» **RECORDS PROVIDED**
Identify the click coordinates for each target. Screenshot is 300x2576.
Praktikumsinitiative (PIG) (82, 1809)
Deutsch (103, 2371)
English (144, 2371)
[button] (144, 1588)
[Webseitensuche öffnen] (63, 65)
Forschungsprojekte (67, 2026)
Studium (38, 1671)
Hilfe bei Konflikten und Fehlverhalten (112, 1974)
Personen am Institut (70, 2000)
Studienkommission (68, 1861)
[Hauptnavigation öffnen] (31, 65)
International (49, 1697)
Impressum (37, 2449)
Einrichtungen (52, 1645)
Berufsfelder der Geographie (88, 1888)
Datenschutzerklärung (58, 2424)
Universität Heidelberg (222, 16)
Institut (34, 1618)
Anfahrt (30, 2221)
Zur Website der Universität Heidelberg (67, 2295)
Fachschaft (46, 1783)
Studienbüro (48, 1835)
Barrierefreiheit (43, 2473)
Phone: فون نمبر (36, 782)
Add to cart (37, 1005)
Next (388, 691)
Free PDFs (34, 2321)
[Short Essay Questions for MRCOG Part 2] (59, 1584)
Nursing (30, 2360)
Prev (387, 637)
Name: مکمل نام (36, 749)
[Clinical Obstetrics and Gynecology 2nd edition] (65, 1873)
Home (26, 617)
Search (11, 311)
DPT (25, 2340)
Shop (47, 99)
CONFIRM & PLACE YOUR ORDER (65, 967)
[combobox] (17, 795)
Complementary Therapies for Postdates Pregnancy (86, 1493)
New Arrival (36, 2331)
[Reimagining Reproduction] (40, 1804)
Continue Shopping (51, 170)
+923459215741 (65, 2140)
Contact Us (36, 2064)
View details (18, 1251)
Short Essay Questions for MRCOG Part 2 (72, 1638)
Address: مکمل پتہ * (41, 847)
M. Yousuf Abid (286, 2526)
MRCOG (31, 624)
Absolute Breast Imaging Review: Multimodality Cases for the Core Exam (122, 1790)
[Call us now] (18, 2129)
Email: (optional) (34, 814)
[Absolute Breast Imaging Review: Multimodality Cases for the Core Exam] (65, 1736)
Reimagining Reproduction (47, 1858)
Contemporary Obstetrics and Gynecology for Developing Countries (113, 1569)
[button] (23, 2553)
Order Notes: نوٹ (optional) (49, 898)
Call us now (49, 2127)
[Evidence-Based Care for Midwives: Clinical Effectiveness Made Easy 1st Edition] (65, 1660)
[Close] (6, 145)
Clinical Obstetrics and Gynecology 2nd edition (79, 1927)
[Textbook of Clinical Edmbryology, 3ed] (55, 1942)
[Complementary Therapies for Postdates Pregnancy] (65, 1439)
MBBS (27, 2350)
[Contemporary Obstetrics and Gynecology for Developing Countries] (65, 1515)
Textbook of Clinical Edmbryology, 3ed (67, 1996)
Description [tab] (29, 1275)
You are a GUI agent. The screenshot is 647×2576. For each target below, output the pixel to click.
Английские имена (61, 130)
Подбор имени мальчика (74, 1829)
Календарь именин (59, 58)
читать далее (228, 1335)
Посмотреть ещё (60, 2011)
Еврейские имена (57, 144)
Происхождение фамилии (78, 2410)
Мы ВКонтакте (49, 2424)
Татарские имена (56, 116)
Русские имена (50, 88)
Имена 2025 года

» **TASK PROMPT**
Each record must be repeated exactly as it appears above.

» **EXERCISE ANSWER**
Identify the click coordinates for each target. Screenshot is 300x2576.
Praktikumsinitiative (PIG) (82, 1809)
Deutsch (103, 2371)
English (144, 2371)
[button] (144, 1588)
[Webseitensuche öffnen] (63, 65)
Forschungsprojekte (67, 2026)
Studium (38, 1671)
Hilfe bei Konflikten und Fehlverhalten (112, 1974)
Personen am Institut (70, 2000)
Studienkommission (68, 1861)
[Hauptnavigation öffnen] (31, 65)
International (49, 1697)
Impressum (37, 2449)
Einrichtungen (52, 1645)
Berufsfelder der Geographie (88, 1888)
Datenschutzerklärung (58, 2424)
Universität Heidelberg (222, 16)
Institut (34, 1618)
Anfahrt (30, 2221)
Zur Website der Universität Heidelberg (67, 2295)
Fachschaft (46, 1783)
Studienbüro (48, 1835)
Barrierefreiheit (43, 2473)
Phone: فون نمبر (36, 782)
Add to cart (37, 1005)
Next (388, 691)
Free PDFs (34, 2321)
[Short Essay Questions for MRCOG Part 2] (59, 1584)
Nursing (30, 2360)
Prev (387, 637)
Name: مکمل نام (36, 749)
[Clinical Obstetrics and Gynecology 2nd edition] (65, 1873)
Home (26, 617)
Search (11, 311)
DPT (25, 2340)
Shop (47, 99)
CONFIRM & PLACE YOUR ORDER (65, 967)
[combobox] (17, 795)
Complementary Therapies for Postdates Pregnancy (86, 1493)
New Arrival (36, 2331)
[Reimagining Reproduction] (40, 1804)
Continue Shopping (51, 170)
+923459215741 (65, 2140)
Contact Us (36, 2064)
View details (18, 1251)
Short Essay Questions for MRCOG Part 2 (72, 1638)
Address: مکمل پتہ * (41, 847)
M. Yousuf Abid (286, 2526)
MRCOG (31, 624)
Absolute Breast Imaging Review: Multimodality Cases for the Core Exam (122, 1790)
[Call us now] (18, 2129)
Email: (optional) (34, 814)
[Absolute Breast Imaging Review: Multimodality Cases for the Core Exam] (65, 1736)
Reimagining Reproduction (47, 1858)
Contemporary Obstetrics and Gynecology for Developing Countries (113, 1569)
[button] (23, 2553)
Order Notes: نوٹ (optional) (49, 898)
Call us now (49, 2127)
[Evidence-Based Care for Midwives: Clinical Effectiveness Made Easy 1st Edition] (65, 1660)
[Close] (6, 145)
Clinical Obstetrics and Gynecology 2nd edition (79, 1927)
[Textbook of Clinical Edmbryology, 3ed] (55, 1942)
[Complementary Therapies for Postdates Pregnancy] (65, 1439)
MBBS (27, 2350)
[Contemporary Obstetrics and Gynecology for Developing Countries] (65, 1515)
Textbook of Clinical Edmbryology, 3ed (67, 1996)
Description [tab] (29, 1275)
You are a GUI agent. The screenshot is 647×2576. For each target below, output the pixel to click.
Английские имена (61, 130)
Подбор имени мальчика (74, 1829)
Календарь именин (59, 58)
читать далее (228, 1335)
Посмотреть ещё (60, 2011)
Еврейские имена (57, 144)
Происхождение фамилии (78, 2410)
Мы ВКонтакте (49, 2424)
Татарские имена (56, 116)
Русские имена (50, 88)
Имена 2025 года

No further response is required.